● **ACTIVITY LIST**
1/ In the intelligent design passage, which theory of evolution is called the dominant one today?
2/ Set down the portion of the intelligent design passage that begins at the words "Now, as to the" and ends after "design in nature.", word for word.

● **DOCUMENT EXTRACT**
═══
So what I take from the above is that evolution involves a process of random and unpredictable mutation, combined with a predictable process of natural selection whereby certain mutations win out over others, but all mutations in all species began in a single common ancestor.   [Another more succinct summary is available here.]

Professor Futuyma admits that there is an “appearance of design in living things.”  He claims that the theory of evolution by means of natural selection—which is to say, one way of interpreting the evidence—explains that appearance of design based on random occurrences.  The intelligent design (ID) crowd claims that the theory of evolution by means of natural selection is not the best explanation of the appearance of design.  The ID people claim that life appears designed because it is designed; it is not random.  Now, keep in mind, the ID scientists make no claim for the source of this designer—it could be aliens; they can’t (and won’t) say (“Unlike creationism, the scientific theory of intelligent design does not claim that modern biology can identify whether the intelligent cause detected through science is supernatural”).  But ID scientists claim that life was designed by some intelligent source.  I’ll allow some of the ID people to speak for themselves:

The theory of intelligent design holds that certain features of the universe and of living things are best explained by an intelligent cause, not an undirected process such as natural selection. . . .

If [evolution] simply means “change over time,” or even that living things are related by common ancestry, then there is no inherent conflict between evolutionary theory and intelligent design theory. However, the dominant theory of evolution today is neo-Darwinism, which contends that evolution is driven by natural selection acting on random mutations, an unpredictable and purposeless process that “has no discernable direction or goal, including survival of a species.” (NABT Statement on Teaching Evolution). It is this specific claim made by neo-Darwinism that intelligent design theory directly challenges.

Now, as to the claim that the theory of evolution by means of natural selection is scientific and ID is not because ID is not falsifiable: how is the concept of randomness possibly falsifiable in any way that ID is not?  Is the question of whether some certain pattern is random or designed not a proper subject of scientific inquiry?  If not, then scientists have no business saying anything is random (and thus Professor Futuyma’s brilliant explanation above is not scientific; the concept of randomness is all over the place).  But if that question is a subject of science, then ID certainly belongs in the scientific discussion.  ID is merely an interpretation of the evidence which, as Professor Futuyma admitted, establishes the appearance of design in nature. 

Thus, the ID proponents claim that what they are doing is science:

Is intelligent design a scientific theory?

Yes. The scientific method is commonly described as a four-step process involving observations, hypothesis, experiments, and conclusion. Intelligent design begins with the observation that intelligent agents produce complex and specified information (CSI). Design theorists hypothesize that if a natural object was designed, it will contain high levels of CSI. Scientists then perform experimental tests upon natural objects to determine if they contain complex and specified information. One easily testable form of CSI is irreducible complexity, which can be discovered by experimentally reverse-engineering biological structures to see if they require all of their parts to function. When ID researchers find irreducible complexity in biology, they conclude that such structures were designed.
═══
● **DATA SHOWN**
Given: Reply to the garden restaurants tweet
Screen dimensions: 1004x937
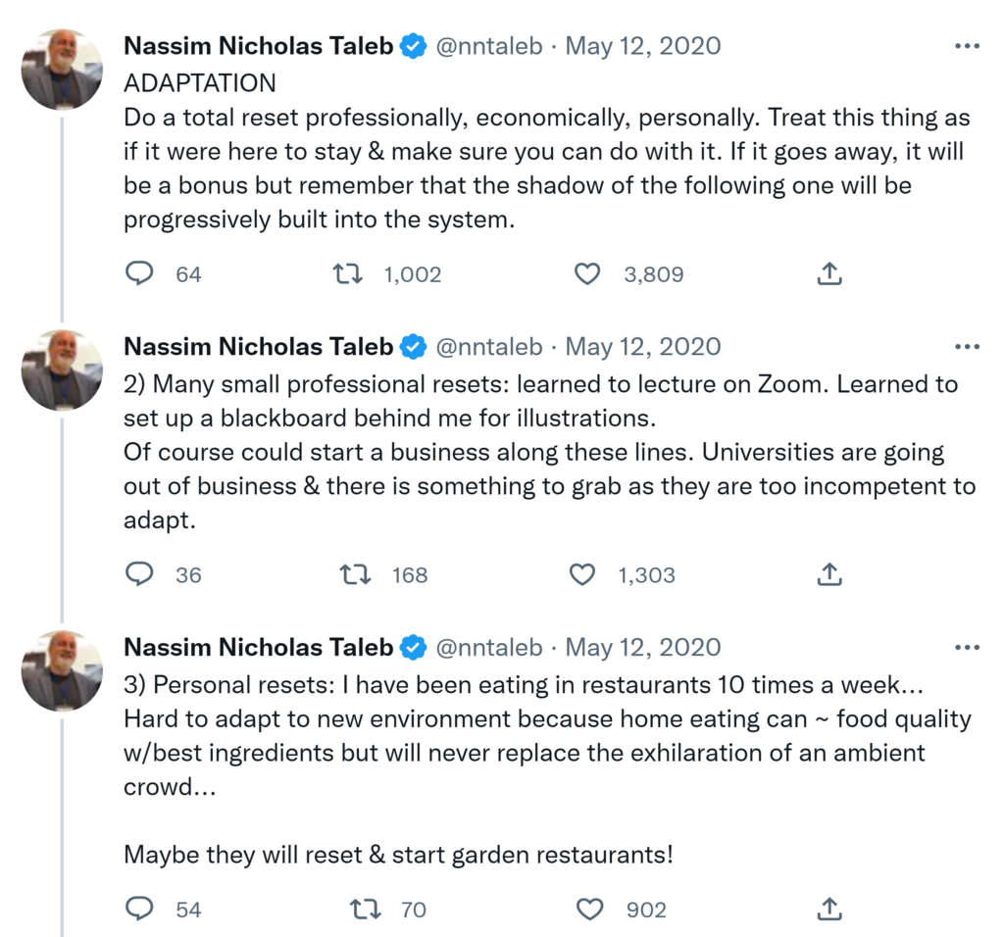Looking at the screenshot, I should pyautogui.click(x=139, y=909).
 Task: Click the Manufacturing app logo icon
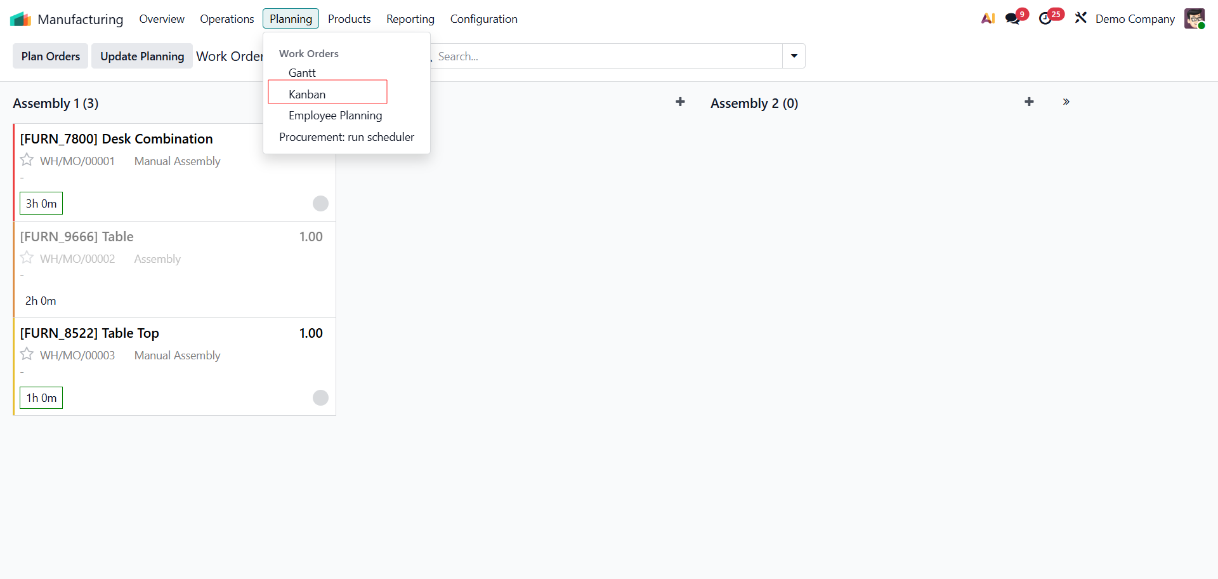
═══
● **ANSWERS FOR EACH ITEM**
1/ Neo-Darwinism

2/
Now, as to the claim that the theory of evolution by means of natural selection is scientific and ID is not because ID is not falsifiable: how is the concept of randomness possibly falsifiable in any way that ID is not?  Is the question of whether some certain pattern is random or designed not a proper subject of scientific inquiry?  If not, then scientists have no business saying anything is random (and thus Professor Futuyma’s brilliant explanation above is not scientific; the concept of randomness is all over the place).  But if that question is a subject of science, then ID certainly belongs in the scientific discussion.  ID is merely an interpretation of the evidence which, as Professor Futuyma admitted, establishes the appearance of design in nature.